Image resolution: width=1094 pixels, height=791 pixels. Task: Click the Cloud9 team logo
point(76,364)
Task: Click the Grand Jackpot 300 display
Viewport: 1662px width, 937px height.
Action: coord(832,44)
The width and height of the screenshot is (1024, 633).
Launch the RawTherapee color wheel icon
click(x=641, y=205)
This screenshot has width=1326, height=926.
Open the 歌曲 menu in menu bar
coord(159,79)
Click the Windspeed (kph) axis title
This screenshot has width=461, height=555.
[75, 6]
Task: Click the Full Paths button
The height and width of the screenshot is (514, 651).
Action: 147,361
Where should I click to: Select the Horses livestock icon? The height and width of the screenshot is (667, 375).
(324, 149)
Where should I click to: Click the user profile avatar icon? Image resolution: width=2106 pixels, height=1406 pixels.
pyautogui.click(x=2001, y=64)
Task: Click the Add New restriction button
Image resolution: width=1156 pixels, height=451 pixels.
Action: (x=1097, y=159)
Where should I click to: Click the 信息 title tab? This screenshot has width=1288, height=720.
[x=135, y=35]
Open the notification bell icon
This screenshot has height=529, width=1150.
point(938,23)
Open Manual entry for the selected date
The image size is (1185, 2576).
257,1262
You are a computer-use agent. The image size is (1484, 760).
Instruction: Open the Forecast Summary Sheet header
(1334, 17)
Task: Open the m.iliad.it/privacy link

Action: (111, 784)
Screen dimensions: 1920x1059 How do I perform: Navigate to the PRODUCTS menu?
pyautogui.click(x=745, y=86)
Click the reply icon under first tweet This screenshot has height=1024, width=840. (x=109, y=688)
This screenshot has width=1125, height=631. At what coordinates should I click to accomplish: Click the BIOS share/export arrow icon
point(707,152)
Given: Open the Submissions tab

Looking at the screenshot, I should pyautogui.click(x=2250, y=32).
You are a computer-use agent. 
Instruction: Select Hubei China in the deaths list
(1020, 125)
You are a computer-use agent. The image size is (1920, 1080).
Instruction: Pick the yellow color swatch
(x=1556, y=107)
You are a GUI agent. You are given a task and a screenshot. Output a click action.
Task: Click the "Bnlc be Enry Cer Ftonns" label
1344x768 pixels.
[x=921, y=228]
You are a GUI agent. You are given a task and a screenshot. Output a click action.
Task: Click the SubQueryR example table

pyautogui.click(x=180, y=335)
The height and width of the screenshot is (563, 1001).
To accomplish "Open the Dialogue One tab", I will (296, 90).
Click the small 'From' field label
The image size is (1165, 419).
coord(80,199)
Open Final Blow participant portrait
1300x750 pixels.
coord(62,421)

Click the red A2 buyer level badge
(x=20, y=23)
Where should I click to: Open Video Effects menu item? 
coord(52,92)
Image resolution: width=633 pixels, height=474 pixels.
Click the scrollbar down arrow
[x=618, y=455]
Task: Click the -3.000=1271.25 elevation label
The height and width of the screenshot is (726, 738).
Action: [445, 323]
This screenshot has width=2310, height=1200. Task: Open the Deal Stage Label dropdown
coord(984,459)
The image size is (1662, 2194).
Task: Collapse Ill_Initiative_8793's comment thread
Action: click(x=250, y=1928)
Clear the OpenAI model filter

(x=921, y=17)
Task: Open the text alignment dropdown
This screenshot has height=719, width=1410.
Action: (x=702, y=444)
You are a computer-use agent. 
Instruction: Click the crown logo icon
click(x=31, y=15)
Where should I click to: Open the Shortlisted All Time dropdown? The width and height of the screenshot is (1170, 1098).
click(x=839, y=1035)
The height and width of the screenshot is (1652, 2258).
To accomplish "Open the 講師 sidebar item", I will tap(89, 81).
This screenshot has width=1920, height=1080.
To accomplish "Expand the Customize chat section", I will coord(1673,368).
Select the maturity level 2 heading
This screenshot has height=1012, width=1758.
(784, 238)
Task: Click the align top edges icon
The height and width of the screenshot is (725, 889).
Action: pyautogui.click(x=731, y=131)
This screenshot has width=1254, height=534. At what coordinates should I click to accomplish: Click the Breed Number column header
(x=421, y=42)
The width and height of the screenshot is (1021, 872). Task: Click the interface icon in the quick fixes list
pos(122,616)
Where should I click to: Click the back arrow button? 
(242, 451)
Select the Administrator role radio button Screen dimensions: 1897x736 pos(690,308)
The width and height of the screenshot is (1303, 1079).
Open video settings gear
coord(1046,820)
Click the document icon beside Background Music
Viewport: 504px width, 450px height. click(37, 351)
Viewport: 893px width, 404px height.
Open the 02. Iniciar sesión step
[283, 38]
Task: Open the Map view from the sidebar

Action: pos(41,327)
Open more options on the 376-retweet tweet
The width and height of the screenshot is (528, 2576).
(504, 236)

• [Direction]: Output the entries verbatim, beginning at the line that contains "This screenshot has width=1326, height=926." and ending after the line that contains "Action: (x=1097, y=159)".

• [Finished answer]:
This screenshot has width=1326, height=926.
Open the 歌曲 menu in menu bar
coord(159,79)
Click the Windspeed (kph) axis title
This screenshot has width=461, height=555.
[75, 6]
Task: Click the Full Paths button
The height and width of the screenshot is (514, 651).
Action: 147,361
Where should I click to: Select the Horses livestock icon? The height and width of the screenshot is (667, 375).
(324, 149)
Where should I click to: Click the user profile avatar icon? Image resolution: width=2106 pixels, height=1406 pixels.
pyautogui.click(x=2001, y=64)
Task: Click the Add New restriction button
Image resolution: width=1156 pixels, height=451 pixels.
Action: (x=1097, y=159)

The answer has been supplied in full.